- Date established: 21 February 1975
- Date dissolved: 16 April 1977

Leadership and composition
- Governor: Ali Yavar Jung (1975-76)
- Chief Minister: Shankarrao Chavan
- Total no. of members: 14 Cabinet ministers (Incl. Chief Minister)
- Member parties: Congress
- Status in legislature: Majority government
- Opposition party: PWPI BJS
- Opposition leader: Legislative Assembly: Dinkar Patil (PWPI); Legislative Council: Uttamrao Patil (BJS);

Formation and history
- Predecessor: V. Naik III
- Successor: V. Patil I

= First Shankarrao Chavan ministry =

Shankarrao Chavan was appointed as Chief Minister of Maharashtra for the first time on 21 February 1975, replacing Vasantrao Naik. His first ministry lasted till 16 April 1977, and was succeeded by Vasantdada Patil's ministry.

==Government formation==
After Congress securing a supermajority in 1972 legislative elections, the incumbent chief minister Vasantrao Naik had continued in his office. After 11 years as head of government, Naik resigned in 1975. Chavan, MLA from Bhokar was minister of irrigation and power in Naik's cabinet, and was selected to succeed Naik.

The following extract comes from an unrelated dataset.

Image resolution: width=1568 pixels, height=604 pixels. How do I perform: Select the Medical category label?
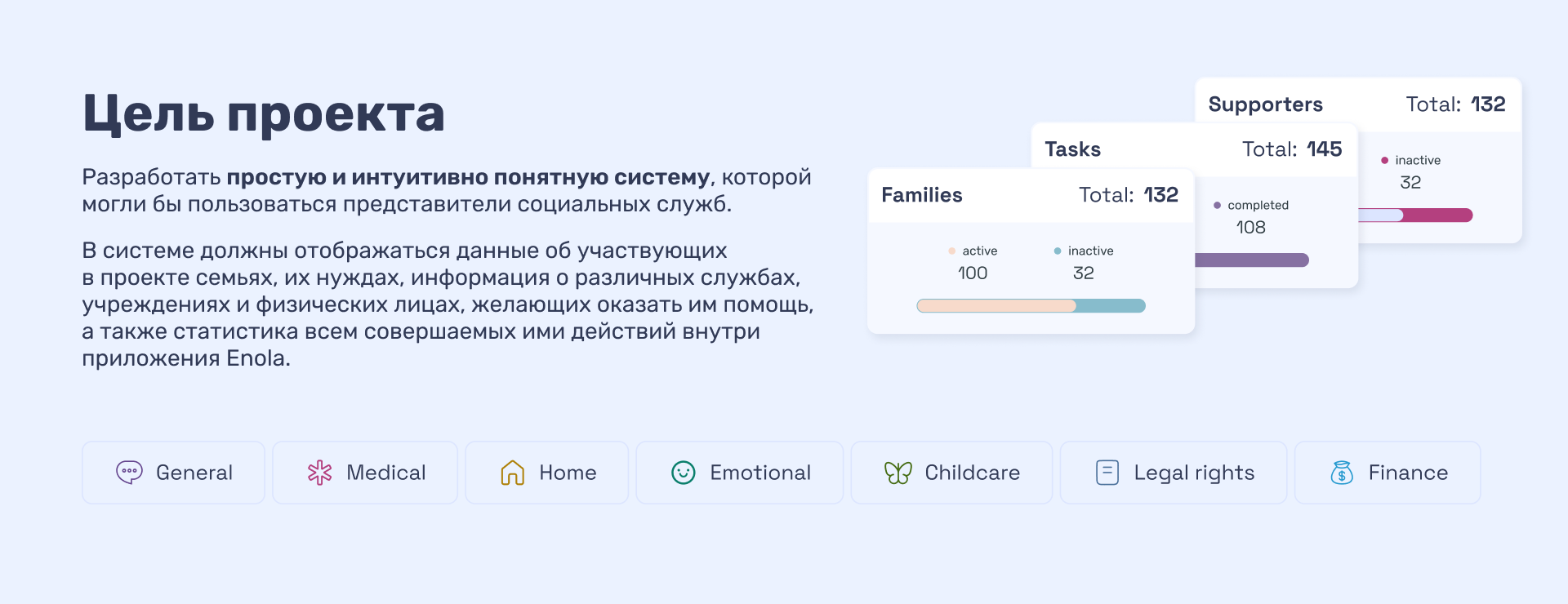386,473
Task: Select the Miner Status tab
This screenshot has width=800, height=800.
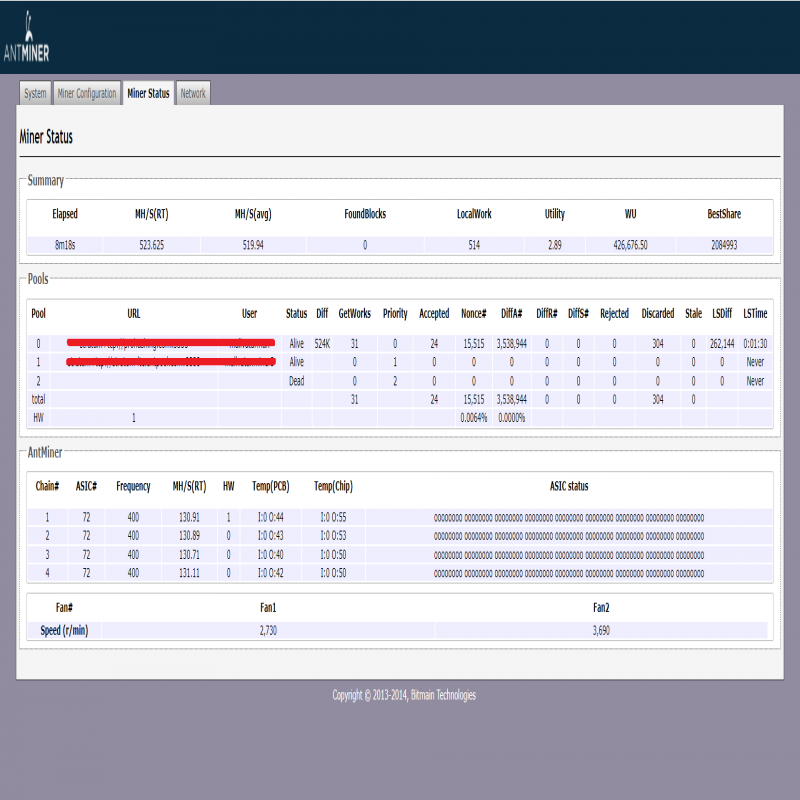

Chavan resigned in April 1977, after Congress lost several Lok Sabha seats in 1977 Indian general election, and was replaced by his irrigation minister, Vasantdada Patil. After briefly serving as Indian minister of home affairs, Chavan would be appointed chief minister for the second time in March 1986. His son, Ashok Chavan served in the same office between 2008 and 2010.

==List of ministers==
Chavan's ministry contained 14 cabinet ministers, alongside other junior ministers. Three of his ministers - Vasantdada Patil, A. R. Antulay, and Sharad Pawar - later served as Maharashtra chief ministers; while Pratibha Patil was elected President of India from 2007 to 2012.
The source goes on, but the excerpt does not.